La vida humana está atravesada por prácticas de evaluación que, con distintos fines y modalidades, nos acompañan a lo largo de toda nuestra existencia. Evaluamos y somos evaluados.
La batería de rutinas de evaluación instituyó unas relaciones entre profesores y alumnos caracterizadas por la inautenticidad, el temor y el ocultamiento. En el binomio aprender/ acreditar, la preocupación se centró en este último concepto. La calificación fue el centro sobre el que giró la actividad del profesor y la preocupación del alumno.
Por sobre todo, el estudiante debió demostrar que sabía.
Paradójicamente las prácticas de evaluación, centradas en el acierto del producto final, condujeron a un ocultamiento de los procesos de aprendizaje que dejaban al desnudo el no saber, convirtiendo a los alumnos en expertos ocultadores. Tanto se castigó el error con la calificación, que el alumno terminó por ocultar sus dificultades.
La lógica de esta conducta radica en que exponer la ignorancia no lo ha ayudado hasta ahora, y es razonable que desconfíe de la ayuda que el profesor le ofrece.

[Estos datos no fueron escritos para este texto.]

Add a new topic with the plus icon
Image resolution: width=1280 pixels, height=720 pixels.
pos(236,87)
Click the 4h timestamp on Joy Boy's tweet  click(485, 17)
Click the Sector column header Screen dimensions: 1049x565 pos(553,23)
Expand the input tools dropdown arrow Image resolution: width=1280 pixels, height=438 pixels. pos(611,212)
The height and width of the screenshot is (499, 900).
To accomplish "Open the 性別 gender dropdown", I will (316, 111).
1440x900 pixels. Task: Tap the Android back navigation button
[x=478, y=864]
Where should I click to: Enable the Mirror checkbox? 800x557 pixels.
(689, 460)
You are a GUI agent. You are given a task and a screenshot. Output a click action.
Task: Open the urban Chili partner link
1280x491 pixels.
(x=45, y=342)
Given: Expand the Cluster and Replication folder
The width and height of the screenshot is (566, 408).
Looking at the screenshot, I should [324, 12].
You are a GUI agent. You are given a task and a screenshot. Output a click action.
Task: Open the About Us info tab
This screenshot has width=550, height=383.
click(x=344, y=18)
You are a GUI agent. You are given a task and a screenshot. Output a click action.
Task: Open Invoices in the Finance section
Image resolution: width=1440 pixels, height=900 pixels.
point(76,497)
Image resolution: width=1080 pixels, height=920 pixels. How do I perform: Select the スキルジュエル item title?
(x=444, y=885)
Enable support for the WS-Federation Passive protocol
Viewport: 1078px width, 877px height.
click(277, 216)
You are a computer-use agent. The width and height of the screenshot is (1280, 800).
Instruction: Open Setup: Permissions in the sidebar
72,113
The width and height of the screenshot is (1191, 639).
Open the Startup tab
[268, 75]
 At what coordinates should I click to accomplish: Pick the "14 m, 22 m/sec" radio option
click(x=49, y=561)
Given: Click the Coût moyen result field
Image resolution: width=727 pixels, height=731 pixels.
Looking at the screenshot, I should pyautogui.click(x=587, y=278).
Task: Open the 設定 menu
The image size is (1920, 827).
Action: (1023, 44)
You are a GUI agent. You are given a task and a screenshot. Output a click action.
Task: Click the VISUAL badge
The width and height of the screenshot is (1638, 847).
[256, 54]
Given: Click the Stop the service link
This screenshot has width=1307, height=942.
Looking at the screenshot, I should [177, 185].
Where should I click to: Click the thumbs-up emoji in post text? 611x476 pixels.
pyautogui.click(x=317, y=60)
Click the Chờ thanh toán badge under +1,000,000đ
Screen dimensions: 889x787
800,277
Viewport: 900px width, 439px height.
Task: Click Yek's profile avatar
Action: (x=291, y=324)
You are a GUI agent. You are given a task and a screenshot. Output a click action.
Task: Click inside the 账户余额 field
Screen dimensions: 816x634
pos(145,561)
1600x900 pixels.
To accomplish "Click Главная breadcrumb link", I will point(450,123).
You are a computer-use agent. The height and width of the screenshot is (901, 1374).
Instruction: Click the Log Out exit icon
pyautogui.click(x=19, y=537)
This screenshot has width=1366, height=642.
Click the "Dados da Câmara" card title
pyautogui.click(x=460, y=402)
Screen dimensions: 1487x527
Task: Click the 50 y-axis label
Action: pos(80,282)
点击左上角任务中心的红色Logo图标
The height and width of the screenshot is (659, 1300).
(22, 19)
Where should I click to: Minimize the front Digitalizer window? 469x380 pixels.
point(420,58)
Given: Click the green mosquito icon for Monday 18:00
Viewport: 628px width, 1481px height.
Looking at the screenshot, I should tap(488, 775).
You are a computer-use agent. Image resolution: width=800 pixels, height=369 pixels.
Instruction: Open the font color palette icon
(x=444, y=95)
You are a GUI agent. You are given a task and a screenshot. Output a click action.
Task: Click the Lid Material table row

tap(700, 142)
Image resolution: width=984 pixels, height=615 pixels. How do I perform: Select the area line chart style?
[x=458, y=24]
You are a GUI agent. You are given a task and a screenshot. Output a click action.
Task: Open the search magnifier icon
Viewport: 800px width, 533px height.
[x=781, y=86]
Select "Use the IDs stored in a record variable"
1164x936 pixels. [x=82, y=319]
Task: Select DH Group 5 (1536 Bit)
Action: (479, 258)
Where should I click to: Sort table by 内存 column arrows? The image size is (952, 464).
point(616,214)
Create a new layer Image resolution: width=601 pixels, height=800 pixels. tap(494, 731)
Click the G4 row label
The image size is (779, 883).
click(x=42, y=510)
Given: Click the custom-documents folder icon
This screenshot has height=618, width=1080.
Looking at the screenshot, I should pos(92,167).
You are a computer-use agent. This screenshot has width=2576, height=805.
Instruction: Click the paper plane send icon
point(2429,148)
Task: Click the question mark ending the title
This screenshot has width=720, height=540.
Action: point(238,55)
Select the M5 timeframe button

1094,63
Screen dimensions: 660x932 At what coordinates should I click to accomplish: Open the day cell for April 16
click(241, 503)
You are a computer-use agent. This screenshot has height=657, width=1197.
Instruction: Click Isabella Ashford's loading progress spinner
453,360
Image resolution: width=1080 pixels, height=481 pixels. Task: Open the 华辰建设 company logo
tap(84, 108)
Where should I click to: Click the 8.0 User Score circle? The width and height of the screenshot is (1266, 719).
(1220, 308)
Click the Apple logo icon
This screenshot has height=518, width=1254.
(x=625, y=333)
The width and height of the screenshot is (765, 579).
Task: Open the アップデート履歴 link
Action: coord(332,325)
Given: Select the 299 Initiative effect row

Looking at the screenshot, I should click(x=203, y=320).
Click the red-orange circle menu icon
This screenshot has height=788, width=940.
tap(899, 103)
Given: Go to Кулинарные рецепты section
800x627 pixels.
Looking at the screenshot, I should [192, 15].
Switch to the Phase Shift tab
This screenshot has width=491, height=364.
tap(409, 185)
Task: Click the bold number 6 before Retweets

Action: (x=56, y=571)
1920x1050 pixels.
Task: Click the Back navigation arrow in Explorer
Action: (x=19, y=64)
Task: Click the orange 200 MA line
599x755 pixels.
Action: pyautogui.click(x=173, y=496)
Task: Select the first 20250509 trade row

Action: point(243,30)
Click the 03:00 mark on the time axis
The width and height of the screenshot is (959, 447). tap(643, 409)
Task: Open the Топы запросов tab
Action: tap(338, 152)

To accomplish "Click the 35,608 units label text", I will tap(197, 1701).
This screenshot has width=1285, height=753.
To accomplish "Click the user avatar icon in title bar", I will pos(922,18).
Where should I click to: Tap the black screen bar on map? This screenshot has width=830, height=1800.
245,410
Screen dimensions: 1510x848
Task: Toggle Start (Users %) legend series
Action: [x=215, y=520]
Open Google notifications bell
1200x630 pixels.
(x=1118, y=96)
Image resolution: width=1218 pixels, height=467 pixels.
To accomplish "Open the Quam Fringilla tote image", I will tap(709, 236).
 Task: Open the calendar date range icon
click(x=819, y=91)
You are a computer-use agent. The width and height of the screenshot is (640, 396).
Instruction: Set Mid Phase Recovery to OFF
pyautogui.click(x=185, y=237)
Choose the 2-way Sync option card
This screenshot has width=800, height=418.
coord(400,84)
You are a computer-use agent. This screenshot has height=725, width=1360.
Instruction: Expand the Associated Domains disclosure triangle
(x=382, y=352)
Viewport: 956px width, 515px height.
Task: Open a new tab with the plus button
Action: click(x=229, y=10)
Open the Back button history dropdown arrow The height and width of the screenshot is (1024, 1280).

Las relaciones entre profesores y alumnos quedaron transidas de inautenticidad. Tal vez en ninguna otra época como en la actual, los seres humanos hayan estado tan expuestos a la comunicación ficticia que parece real. Producciones mediáticas como los reality show, o los chat en Internet crean una pseudo comunicación, en la cual absolutamente todo puede decirse, dejando fuera la identidad y, consecuentemente, el compromiso de quien dice, condición esencial de los actos de habla.
En la búsqueda de la buena enseñanza serán fundamentales los esfuerzos por romper el círculo de ocultamiento e inautenticidad reinante en el aula, propiciando relaciones más humanas, en las que preguntar no sea un riesgo y aprender del error sea válido y deseable.